=== Excerpt provided ===

"""

OK great and thanks. I hope you can fix it.

> 
> Coly Li
> 
> 
>>
>> Am 09.08.2018 um 12:22 schrieb Coly Li:
>>> On 2018/8/9 6:12 PM, Stefan Priebe - Profihost AG wrote:
>>>> Hi,
>>>> Am 09.08.2018 um 08:37 schrieb Coly Li:
>>>>> On 2018/8/8 7:52 PM, Stefan Priebe - Profihost AG wrote:
>>>>>> Hi,
>>>>>> Am 07.08.2018 um 16:35 schrieb Coly Li:
>>>>>>> On 2018/8/7 3:41 AM, Stefan Priebe - Profihost AG wrote:
>>>>>>>> Am 06.08.2018 um 16:21 schrieb Coly Li:
>>>>>>>>> On 2018/8/6 9:33 PM, Stefan Priebe - Profihost AG wrote:
>>>>>>>>>> Hi Coly,
>>>>>>>>>> Am 06.08.2018 um 15:06 schrieb Coly Li:
>>>>>>>>>>> On 2018/8/6 2:33 PM, Stefan Priebe - Profihost AG wrote:
>>>>>>>>>>>> Hi Coly,
>>>>>>>>>>>>
>>>>>>>>>>>> while running the SLES15 kernel i observed a workqueue lockup and a
>>>>>>>>>>>> totally crashed system today.
>>>>>>>>>>>>
>>>>>>>>>>>> dmesg output is about 3,5mb but it seems it just repeats the
>>>>>>>>>>>> bch_data_insert_keys msg.
>>>>>>>>>>>>
>>>>>>>>>>>
>>>>>>>>>>> Hi Stefan,
>>>>>>>>>>>
>>>>>>>>>>> Thanks for your information!
>>>>>>>>>>>
>>>>>>>>>>> Could you please to give me any hint on how to reproduce it ? Even it is
>>>>>>>>>>> not stable reproducible, a detailed procedure may help me a lot.
>>>>>>>>>>
>>>>>>>>>> i'm sorry but i can't reproduce it. It happens just out of nothing in
>>>>>>>>>> our ceph production cluster.
>>>>>>>>>
>>>>>>>>> I see. Could you please share the configuration information. E.g.

"""

=== Dataset excerpts ===
"""

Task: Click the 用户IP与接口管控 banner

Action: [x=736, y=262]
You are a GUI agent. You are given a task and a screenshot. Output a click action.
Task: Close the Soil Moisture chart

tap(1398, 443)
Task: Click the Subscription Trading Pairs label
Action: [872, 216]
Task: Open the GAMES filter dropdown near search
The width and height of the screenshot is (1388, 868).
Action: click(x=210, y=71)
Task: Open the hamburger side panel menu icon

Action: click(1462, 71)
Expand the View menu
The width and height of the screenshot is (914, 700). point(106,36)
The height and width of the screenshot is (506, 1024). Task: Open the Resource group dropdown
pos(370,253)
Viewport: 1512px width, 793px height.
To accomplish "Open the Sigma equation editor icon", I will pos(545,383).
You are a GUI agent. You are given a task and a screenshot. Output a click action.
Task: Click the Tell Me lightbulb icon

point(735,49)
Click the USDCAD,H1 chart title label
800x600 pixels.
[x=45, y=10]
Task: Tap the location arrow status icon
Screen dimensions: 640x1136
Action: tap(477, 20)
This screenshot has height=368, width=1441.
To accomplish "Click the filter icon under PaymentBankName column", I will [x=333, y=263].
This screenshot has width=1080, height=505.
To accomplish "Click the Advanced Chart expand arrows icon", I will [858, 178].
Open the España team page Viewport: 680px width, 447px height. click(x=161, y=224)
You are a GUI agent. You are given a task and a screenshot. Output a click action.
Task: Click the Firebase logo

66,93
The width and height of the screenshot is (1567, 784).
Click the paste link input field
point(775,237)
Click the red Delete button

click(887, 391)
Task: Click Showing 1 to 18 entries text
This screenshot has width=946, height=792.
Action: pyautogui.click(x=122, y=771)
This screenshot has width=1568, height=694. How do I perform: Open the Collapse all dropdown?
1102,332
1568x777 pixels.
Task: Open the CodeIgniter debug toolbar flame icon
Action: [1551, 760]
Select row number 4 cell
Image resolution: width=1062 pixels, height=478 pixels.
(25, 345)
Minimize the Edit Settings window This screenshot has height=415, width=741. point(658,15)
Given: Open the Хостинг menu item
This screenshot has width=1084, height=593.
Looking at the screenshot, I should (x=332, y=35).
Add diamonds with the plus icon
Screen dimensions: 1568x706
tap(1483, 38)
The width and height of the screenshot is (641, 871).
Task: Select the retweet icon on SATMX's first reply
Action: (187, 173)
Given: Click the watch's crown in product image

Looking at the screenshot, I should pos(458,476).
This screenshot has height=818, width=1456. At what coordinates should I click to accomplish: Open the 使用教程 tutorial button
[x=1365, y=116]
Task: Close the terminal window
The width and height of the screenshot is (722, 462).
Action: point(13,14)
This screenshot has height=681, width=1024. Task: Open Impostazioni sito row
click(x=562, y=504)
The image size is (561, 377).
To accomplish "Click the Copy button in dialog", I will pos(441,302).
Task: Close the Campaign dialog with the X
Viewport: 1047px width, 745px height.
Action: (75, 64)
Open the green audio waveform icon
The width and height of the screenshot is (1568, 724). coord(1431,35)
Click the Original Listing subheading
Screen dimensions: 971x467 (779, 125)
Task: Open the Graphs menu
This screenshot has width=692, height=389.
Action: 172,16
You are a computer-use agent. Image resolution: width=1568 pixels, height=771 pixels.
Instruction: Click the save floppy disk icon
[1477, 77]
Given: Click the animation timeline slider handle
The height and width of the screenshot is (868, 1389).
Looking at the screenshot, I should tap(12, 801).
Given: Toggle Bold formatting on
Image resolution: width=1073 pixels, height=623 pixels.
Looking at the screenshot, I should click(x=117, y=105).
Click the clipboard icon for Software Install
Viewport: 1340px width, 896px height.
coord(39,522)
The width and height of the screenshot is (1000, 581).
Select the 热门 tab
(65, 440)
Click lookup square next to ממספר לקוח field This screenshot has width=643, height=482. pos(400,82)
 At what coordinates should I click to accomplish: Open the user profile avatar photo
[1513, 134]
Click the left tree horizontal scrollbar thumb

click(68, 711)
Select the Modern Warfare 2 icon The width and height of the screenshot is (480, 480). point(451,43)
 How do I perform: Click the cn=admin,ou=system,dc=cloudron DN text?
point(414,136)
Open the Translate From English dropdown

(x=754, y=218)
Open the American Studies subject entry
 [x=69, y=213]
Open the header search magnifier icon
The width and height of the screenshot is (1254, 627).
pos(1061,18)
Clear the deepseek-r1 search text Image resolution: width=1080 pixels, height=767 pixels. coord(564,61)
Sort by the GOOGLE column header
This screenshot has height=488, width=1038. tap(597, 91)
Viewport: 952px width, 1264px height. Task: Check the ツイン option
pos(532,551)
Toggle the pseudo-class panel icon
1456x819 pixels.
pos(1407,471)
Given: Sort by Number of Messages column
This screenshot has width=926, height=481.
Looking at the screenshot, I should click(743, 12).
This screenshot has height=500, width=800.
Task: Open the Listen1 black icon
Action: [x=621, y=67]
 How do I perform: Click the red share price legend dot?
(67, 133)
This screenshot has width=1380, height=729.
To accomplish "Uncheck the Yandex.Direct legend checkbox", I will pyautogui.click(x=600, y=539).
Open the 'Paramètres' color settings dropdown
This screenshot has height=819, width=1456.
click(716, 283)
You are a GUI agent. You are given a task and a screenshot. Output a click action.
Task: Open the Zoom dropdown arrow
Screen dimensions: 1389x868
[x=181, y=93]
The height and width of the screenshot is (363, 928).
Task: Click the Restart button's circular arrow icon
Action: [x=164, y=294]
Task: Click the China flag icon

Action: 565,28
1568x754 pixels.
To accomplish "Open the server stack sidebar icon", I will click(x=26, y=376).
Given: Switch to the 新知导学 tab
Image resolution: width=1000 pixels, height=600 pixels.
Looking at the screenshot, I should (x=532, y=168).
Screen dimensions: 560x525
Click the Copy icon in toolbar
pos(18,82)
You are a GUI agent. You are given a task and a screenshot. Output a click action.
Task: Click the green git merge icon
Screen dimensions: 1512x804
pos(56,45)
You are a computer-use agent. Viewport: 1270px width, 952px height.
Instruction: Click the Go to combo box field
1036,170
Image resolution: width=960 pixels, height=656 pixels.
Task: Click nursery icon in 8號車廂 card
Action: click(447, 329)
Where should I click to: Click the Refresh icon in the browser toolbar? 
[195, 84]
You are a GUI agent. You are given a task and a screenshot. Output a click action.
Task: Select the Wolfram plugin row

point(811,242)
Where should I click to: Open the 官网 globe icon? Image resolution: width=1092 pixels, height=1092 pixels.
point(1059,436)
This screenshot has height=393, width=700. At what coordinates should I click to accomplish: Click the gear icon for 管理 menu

"""

=== Given task 1 ===
Answer these from the mailing-list thread about the workqueue lockup:
(a) Which kernel was running when the lockup and crash happened?
(b) Which message does the dmesg output seem to keep repeating?
(c) Where does the problem happen, according to the reply saying it can't be reproduced?
=== Given task 2 ===
Carry on the mailing-list thread about the workqueue lockup from the point where it stops.

=== Task response 1 ===
(a) The SLES15 kernel.
(b) The bch_data_insert_keys message.
(c) In their ceph production cluster.

=== Task response 2 ===
>>>>>>>>
>>>>>>>> sure.
>>>>>>>>
>>>>>>>>> - How many CPU cores
>>>>>>>> 12
>>>>>>>>
>>>>>>>>> - How many physical memory
>>>>>>>> 64GB
>>>>>>>>
>>>>>>>>> - How large the SSD size, NVMe or SATA
>>>>>>>> bcache cache size: 250GB SATA SSD
>>>>>>>>
>>>>>>>>> - How many SSDs
>>>>>>>> 1x
>>>>>>>>
>>>>>>>>> - How large (many) the backing hard drives are
>>>>>>>> 2x 1TB
>>>>>>>>
>>>>>>>>> I try to simulate similar workload with fio, see how lucky I am.
>>>>>>>>
>>>>>>>> Thanks!
>>>>>>>>
>>>>>>>> Generally the workload at the timeframe was mostly read, fssync inside
>>>>>>>> guests and fstrim.
>>>>>>>
>>>>>>> Hi Stefan,
>>>>>>>
>>>>>>> From your information, I suspect this was a journal related deadlocking.
>>>>>>>
>>>>>>> If there are too many small I/O to make the btree inside bcache grows
>>>>>>> too fast, and in turn make the journal space to be exhausted, there is
>>>>>>> probably a dead-lock-like hang happens.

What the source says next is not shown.